Texte de lecture =
* * * *
I.3. Le peuple mancagne

Tout comme la plupart des populations vivant dans la région naturelle de la Casamance (les balantes nagas, les pépèles, les manjacks, …), les mancagne de la commune de Goudomp sont originaires de la zone connue aujourd’hui sous le nom de la République de Guinée Bissau (Trincaz, J., 1979 ; Juillard, C., 1995, Dreyfus, M. & Juillard, C., 2004). Venant principalement des régions de Bula et de Cô (en Guinée Bissau) ; ils fondèrent plusieurs villages le long de la frontière entre ces deux pays et parmi lesquels on peut mentionner Akintou, Bindaba, Bantancountou, Kaneupar, Unjiw, St-Paul, etc.).

Les raisons de cette émigration furent principalement économiques. En effet, selon Trincaz (1981, 211) : « économiquement, l’essor de la culture de l’arachide en Casamance attira ces populations acharnées à la tâche et à qui le territoire de Guinée, relié à une métropole pauvre était incapable d’offrir des débouchés suffisants ». Et citant Amilcar Cabral, l’auteur nous informe que pour cette raison, « […] des milliers de paysans abandonnent leurs foyers et cherchent dans les pays voisins la paix et les moyens indispensables à leur entretien. C’est ainsi que les Balantes entrent en République de Guinée, tandis que les cultivateurs d’arachide (Mancagne, Pépèle et Manjacks) s’installent en République du Sénégal » (ibid).

Cette idée se trouve ici renforcée davantage par celle de Pélissier cité par Trincaz lorsqu’il déclare que : « c’est paradoxalement la fixation artificielle d’une frontière politique entre zones d’influences française et portugaise qui est à l’origine de ces mouvements. Cette frontière a créé entre des populations naguère dotées des mêmes ressources et vivant dans un climat humain comparable, des déséquilibres qui expliquent son franchissement par des effectifs croissant de travailleurs originaires de la Guinée Bissau ». (1981 :210)

Après la deuxième guerre mondiale, l’immigration reprit vigoureusement. Mais une fois que la guerre a éclaté en Casamance sous l’impulsion du MFDC[7], ils furent obligés d’abandonner les villages installés le long de la frontière entre ces deux pays. Une bonne partie a regagné alors sa terre d’origine (Guinée Bissau) tandis que l’autre préféra se réfugier dans la plupart des villes (dont Goudomp) où il y avait plus de sécurité. Depuis lors, ils cohabitent avec plusieurs autres groupes ethnolinguistiques.

D'après les chiffres avancés par l’UNESCO dans son rapport de 2002, leur population totale était de 68 955 personnes, dont 40 855 en Guinée-Bissau et 26 450 au Sénégal. A Goudomp, ils représentent moins de 10% de la population totale. Cette situation de minorité est l’une des raisons qui vont les pousser à créer une association dénommée Pkumel[8] et dont le but premier est de lutter pour la survie de la langue, principal véhicule de la culture du groupe.

 

II. Méthodologie d’enquête

L’enquête sur le comportement langagier de la communauté mancagne de Goudomp a été conduite en deux temps distincts mais à la fois complémentaires. Basée sur la méthode ethnographique à visée qualitative, nous avons d’abord procédé au recueil, in situ, de la parole dans différentes situations de communication avant de passer ensuite à des entretiens semi-directifs. L’objectif ici est de cerner le processus d’identification et de différenciation repérable à la fois dans les comportements langagiers et les discours de ce peuple sur leur expérience vécue du contact de langues dans cet environnement pluriel.
* * * *
Répondez aux questions suivantes à l'aide du texte sur le peuple mancagne.
(a) De quelles régions de Guinée Bissau venaient principalement les Mancagne ?
(b) Quelle part de la population totale de Goudomp les Mancagne représentent-ils ?
(c) Quel nom porte l'association créée par les Mancagne ?

Segment de données =
* * * *
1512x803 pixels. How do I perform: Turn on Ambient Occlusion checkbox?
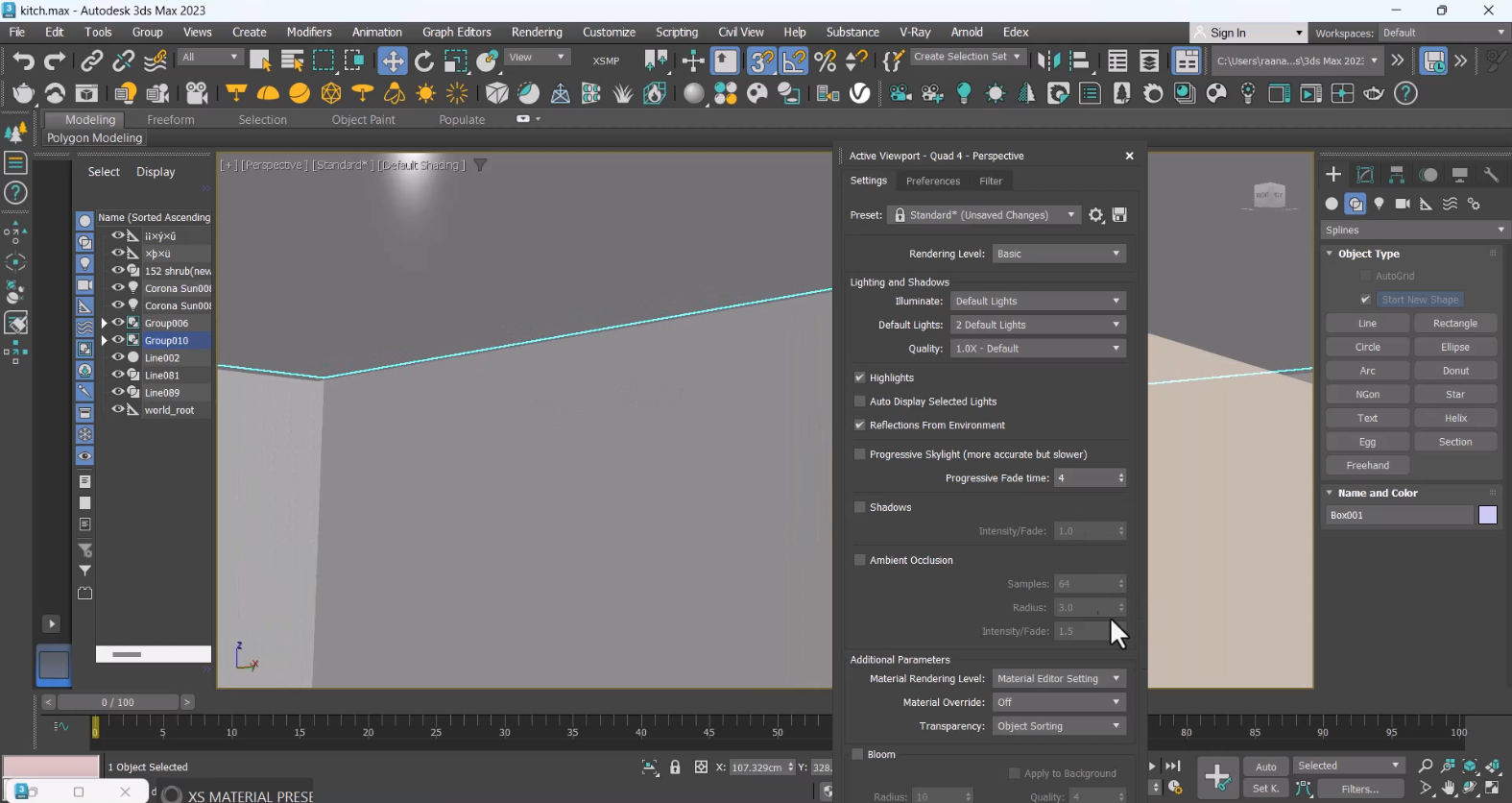coord(860,560)
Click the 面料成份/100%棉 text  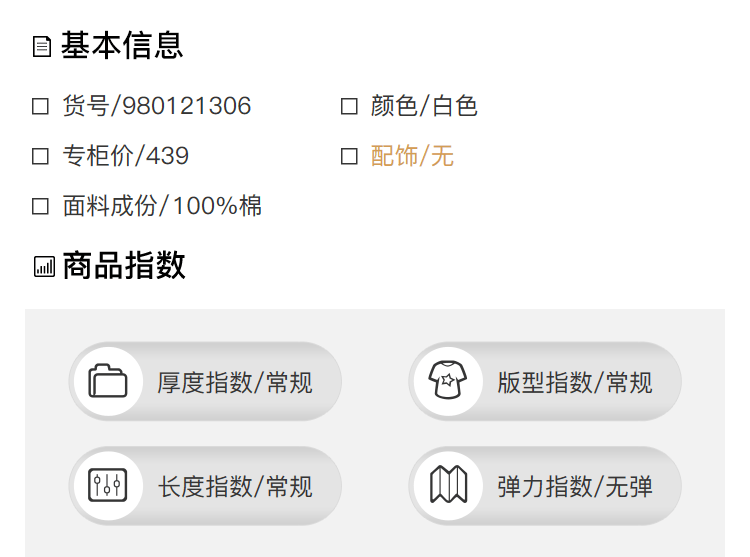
* * * *
Corrigé rédigé =
(a) Ils venaient principalement des régions de Bula et de Cô.
(b) Ils représentent moins de 10 % de la population totale de Goudomp.
(c) L'association s'appelle Pkumel.